Tu as envoyé un message […] Il est en venu d’autres portés par le vent et le silence.
(Henrik Ibsen, Peer Gynt, Acte III)
J’aime à croire que le bonheur est silencieux, que le véritable amour ne se dit que dans les regards des amants, dans leurs soupirs économes de mots. Qu’un «je t’aime», promesse d’éternité, soit prononcé, et les corps sont renvoyés à leur solitude, à la séparation des peaux dans la mort. Plutôt la respiration paisible que le souffle des déclarations enflammées. Alors, une inspiration : un flux ; puis une expiration : un reflux. Une respiration, constante, sereine comme une plage un été.
Puis un homme en costume qui vient s’asseoir sur le sable. Il a quarante ans, et des enfants jouent autour de lui en cette saison des amours de colonie de vacances. L’homme tousse parfois, peut-être est-ce à cause des grains soulevés par le vent, une jeune femme de vingt-cinq ans l’aperçoit. Leurs mains silencieuses vont se nouer. Elle s’appelle Dora, c’est une juive réfugiée de l’Est ; la Première guerre mondiale s’est achevée depuis peu. Lui, Franz Kafka, est écrivain à temps complet depuis que sa santé défaillante l’a poussé à la retraite : il lui reste moins d’un an à vivre. Sur ce fragile canevas, Michael Kumpfmüller a composé «La splendeur de la vie» (éditions Albin Michel), petit bijou de délicatesse, roman dont les chapitres alternent entre le point de vue de Dora Diamant et celui de Kafka.
Autant le dire de suite, l’auteur ne choisit pas la facilité mélodramatique sur le mode de «c’est Kafka, vous savez ? Le bonhomme qui a écrit La Métamorphose. Ouais, Gregor Samsa qui, en se réveillant un matin après des rêves agités, se retrouva dans son lit, métamorphosé en un monstrueux insecte. Bah, le Kafka, il est mourant, il a la tuberculose, cette maladie typiquement romantique. Il aime enfin, mais le pauvre, il va mourir si jeune, et sa chérie va rester seule».
Le rythme est, tout au contraire, apaisé, même si les thèmes de la mort, de la pauvreté, de la peur et de la solitude, cette escorte de tout véritable amour, reviennent en motifs lancinants. Un lecteur avide de rebondissements pourrait s’ennuyer. Comment le blâmer ? De l’arrivée de Franz Kafka à la station balnéaire, jusqu’à sa mort en sanatorium, la narration ne le montre que rarement en écrivain, dans cette posture de grand homme inspiré que la postérité littéraire saura lui reconnaître.

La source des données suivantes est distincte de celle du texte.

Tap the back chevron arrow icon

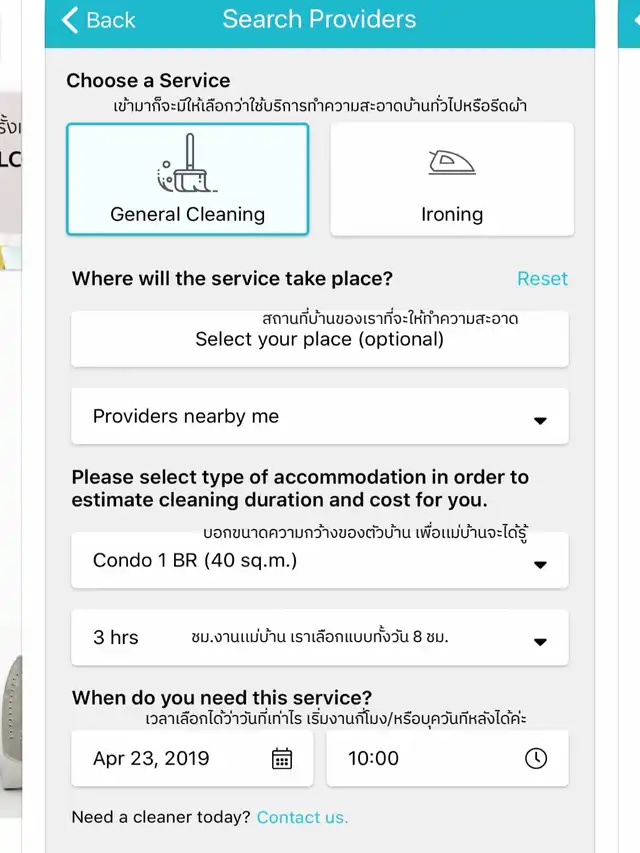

Non, dans «La splendeur de la vie», Kafka est tout au plus Franz : le nom propre qui deviendra célèbre laisse peu à peu toute sa place à l’homme de chair (le nom «Kafka» est-il cité une fois dans le texte ?). Ce parti pris est l’une des grandes réussites de Michael Kumpfmüller : s’éloigner du personnage de légende pour restituer un personnage, somme toute, assez commun, qui crache, souffre ou rechigne à s’alimenter. Cette quotidienneté est renforcée par l’usage presque permanent du présent. C’est que l’imparfait, larmoyant, dit la perte, le révolu, et le futur, gros d’espoirs, ne sait dire que l’éphémère des instants : l’amour ne se conjugue qu’au présent.
Mais c’est l’alternance des points de vue entre Franz et Dora qui crée le roman d’amour. Chacun dans sa solitude, dans sa prévenance à l’égard de l’autre, mais aussi dans sa dépendance à l’autre, dit plus que jamais l’impossibilité des mots à exprimer complétement la réalité de leur histoire. Certes, les émotions habitent les mots, mais une fois dévêtues des lettres, elles envahissent l’ensemble de la page lue, comme si l’encre noire du texte s’entêtait à masquer leur lumière.
Alors, bien sûr, Kafka meurt, et nulle chose n’était plaisir à Dora sinon Franz. Nulle chose, malgré ses poumons malades, qui, dans leur respiration, disaient la grâce de savoir enfin aimer.
Jonathan Aleksandrowicz
« La splendeur de la vie » de Michael Kumpfmüller, Albin Michel. 290 pages. 19€50.